If you're exporting mattresses — or thinking about it — there's one number you need to know: a standard queen mattress takes up about 2.5 cubic meters when flat-packed. Compressed and rolled, the same mattress takes about 0.8 cubic meters. That's a 60% difference. Every container you ship, you're paying freight on an extra 1.7 cubic meters of air per mattress. Multiply that by 200 mattresses per container and you're looking at real money — the kind that decides whether an export contract is profitable or not.
I talked to a factory owner in Central America a while back. He was producing decent mattresses, selling well locally, and wanted to break into the Caribbean market. He got a big order — 1,200 mattresses to ship to Puerto Rico. Then he ran the numbers.
Flat-packed, those 1,200 mattresses would fill 15 containers. Freight cost: about $45,000. He'd make a small margin on the sale itself, but after freight, he was looking at basically zero profit. He almost turned down the order.

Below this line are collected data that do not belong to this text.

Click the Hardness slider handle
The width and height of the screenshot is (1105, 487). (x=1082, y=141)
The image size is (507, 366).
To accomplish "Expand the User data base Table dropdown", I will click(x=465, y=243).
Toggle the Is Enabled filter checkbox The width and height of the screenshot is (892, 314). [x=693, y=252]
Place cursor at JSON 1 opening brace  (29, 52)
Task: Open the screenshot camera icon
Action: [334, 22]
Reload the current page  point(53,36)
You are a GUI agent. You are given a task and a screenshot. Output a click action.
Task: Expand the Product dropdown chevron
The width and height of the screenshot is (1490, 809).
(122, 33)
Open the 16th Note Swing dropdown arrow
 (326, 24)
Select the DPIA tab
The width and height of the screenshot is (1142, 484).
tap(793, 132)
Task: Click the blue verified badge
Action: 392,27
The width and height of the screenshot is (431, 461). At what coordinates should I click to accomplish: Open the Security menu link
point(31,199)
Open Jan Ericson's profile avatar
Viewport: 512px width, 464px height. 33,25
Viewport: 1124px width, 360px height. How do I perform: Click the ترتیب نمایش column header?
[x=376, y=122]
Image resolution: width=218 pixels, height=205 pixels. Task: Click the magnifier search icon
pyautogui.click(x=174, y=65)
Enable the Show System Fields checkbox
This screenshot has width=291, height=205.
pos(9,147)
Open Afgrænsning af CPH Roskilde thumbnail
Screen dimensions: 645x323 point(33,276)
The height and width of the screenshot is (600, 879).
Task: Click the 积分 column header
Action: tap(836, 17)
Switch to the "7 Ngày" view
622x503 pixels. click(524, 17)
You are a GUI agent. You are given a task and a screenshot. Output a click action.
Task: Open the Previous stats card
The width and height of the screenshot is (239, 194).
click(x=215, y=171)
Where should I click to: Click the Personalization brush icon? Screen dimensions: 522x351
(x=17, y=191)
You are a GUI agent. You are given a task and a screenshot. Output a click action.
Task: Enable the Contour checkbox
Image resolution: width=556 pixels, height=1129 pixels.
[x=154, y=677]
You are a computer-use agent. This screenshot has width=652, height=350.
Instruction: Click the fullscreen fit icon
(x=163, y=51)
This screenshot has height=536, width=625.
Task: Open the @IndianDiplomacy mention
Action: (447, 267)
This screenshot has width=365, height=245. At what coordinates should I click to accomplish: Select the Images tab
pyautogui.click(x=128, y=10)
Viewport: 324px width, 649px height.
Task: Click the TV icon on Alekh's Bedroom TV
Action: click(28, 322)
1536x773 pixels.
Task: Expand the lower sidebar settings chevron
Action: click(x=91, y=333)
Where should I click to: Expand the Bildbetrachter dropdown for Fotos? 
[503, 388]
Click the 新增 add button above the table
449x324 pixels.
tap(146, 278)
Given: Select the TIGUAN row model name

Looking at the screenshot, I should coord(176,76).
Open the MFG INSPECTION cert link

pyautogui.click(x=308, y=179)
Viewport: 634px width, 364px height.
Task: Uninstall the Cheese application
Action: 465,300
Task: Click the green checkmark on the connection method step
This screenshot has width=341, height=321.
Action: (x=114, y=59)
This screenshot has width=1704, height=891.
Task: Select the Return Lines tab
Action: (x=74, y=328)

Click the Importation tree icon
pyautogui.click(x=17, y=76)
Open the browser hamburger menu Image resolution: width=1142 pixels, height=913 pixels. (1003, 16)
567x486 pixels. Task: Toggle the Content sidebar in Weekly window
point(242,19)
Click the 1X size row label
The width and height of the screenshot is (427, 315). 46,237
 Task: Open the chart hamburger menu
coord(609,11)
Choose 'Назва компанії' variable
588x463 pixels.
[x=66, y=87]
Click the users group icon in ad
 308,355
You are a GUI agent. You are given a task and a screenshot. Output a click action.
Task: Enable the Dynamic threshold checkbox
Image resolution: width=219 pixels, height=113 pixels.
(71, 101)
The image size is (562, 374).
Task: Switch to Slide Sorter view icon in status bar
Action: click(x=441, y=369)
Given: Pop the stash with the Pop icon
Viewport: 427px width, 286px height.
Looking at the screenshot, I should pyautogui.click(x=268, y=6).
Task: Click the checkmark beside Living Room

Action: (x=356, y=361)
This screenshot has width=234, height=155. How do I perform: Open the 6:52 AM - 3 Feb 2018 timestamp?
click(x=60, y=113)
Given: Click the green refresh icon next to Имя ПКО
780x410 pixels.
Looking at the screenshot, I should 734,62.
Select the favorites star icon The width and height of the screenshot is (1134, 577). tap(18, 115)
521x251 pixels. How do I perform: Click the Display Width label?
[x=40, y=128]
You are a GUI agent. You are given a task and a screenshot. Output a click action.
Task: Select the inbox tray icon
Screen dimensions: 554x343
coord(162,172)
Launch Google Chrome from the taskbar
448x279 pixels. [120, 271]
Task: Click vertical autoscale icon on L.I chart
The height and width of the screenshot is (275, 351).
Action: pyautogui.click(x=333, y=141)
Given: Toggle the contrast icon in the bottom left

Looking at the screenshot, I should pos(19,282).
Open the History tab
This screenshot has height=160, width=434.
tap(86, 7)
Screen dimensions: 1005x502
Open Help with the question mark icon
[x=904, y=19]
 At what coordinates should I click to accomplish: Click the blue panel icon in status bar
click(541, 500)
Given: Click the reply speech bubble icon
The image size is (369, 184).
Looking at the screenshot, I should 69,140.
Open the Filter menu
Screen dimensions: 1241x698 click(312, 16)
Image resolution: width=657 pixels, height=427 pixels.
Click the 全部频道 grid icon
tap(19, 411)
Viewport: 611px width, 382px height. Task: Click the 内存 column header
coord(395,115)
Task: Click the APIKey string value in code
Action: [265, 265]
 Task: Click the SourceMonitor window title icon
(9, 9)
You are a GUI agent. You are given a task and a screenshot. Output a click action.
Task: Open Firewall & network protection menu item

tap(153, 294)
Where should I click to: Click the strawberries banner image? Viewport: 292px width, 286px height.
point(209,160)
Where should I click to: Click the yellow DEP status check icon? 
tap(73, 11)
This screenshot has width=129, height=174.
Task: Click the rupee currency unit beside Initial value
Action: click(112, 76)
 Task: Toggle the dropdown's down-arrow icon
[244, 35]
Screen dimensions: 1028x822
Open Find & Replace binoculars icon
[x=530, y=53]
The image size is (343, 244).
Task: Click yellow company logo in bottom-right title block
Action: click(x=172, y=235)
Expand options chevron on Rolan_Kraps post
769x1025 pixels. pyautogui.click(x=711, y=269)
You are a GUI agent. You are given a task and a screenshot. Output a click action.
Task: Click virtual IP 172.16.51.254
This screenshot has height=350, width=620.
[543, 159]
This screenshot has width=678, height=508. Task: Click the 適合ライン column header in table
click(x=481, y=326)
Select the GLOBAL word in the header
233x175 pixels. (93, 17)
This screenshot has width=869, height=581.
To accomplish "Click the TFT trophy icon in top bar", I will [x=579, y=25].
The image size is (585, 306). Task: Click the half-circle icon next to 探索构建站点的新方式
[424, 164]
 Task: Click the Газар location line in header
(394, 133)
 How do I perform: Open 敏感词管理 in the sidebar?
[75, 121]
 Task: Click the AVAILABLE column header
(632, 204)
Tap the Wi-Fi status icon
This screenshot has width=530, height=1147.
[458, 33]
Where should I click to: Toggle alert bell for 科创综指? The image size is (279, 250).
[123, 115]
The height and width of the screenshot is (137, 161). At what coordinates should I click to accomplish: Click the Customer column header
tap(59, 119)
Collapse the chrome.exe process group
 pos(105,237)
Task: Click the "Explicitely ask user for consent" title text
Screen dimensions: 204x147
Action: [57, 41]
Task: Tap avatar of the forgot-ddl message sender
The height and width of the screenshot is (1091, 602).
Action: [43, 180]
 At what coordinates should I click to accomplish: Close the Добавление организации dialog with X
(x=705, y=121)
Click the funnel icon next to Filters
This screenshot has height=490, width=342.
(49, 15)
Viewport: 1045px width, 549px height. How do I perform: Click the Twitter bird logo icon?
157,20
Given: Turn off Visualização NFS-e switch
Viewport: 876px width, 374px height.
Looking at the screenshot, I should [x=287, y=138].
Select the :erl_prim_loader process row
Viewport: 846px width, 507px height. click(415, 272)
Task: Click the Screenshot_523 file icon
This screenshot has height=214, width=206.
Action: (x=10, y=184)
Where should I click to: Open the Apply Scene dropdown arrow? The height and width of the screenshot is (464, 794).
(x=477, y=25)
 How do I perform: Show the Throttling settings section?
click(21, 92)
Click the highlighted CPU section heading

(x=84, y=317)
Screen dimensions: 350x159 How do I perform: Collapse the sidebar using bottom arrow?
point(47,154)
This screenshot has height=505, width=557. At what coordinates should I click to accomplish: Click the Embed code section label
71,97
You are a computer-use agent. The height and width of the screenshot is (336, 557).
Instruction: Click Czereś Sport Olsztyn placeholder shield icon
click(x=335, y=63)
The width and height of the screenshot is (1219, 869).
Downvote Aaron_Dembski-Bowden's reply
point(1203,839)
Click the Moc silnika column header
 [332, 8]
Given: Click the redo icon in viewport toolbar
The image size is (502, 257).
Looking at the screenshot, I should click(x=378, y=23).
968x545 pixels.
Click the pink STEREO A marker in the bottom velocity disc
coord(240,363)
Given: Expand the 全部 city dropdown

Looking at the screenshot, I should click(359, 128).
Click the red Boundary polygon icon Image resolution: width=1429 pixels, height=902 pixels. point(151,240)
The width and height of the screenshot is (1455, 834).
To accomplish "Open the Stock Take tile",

Instead, he bought a roll packing machine. Same 1,200 mattresses compressed and rolled fit into 6 containers instead of 15. Freight cost dropped from $45,000 to $18,000. Suddenly that order went from break-even to very profitable. The machine paid for itself on that single shipment. Everything after that was pure margin improvement.
Infinity offers three packing solutions, and the right one depends on your volume, not your ambition. Here's how they break down in real terms.
The IF-AMB is Infinity's fully automatic packing line. This is the big one. It handles the entire cycle — feeding, compressing, folding, roll packing — automatically through a central computer. You need 1-2 operators for the whole station. It's designed for factories doing 500+ mattresses per day, where packing is a continuous operation, not a batch process. The IF-AMB can be directly linked to an IF-APL production line for true end-to-end automation. If you're running a large operation and exporting in volume, this is the machine that makes your packing department a profit center instead of a cost center.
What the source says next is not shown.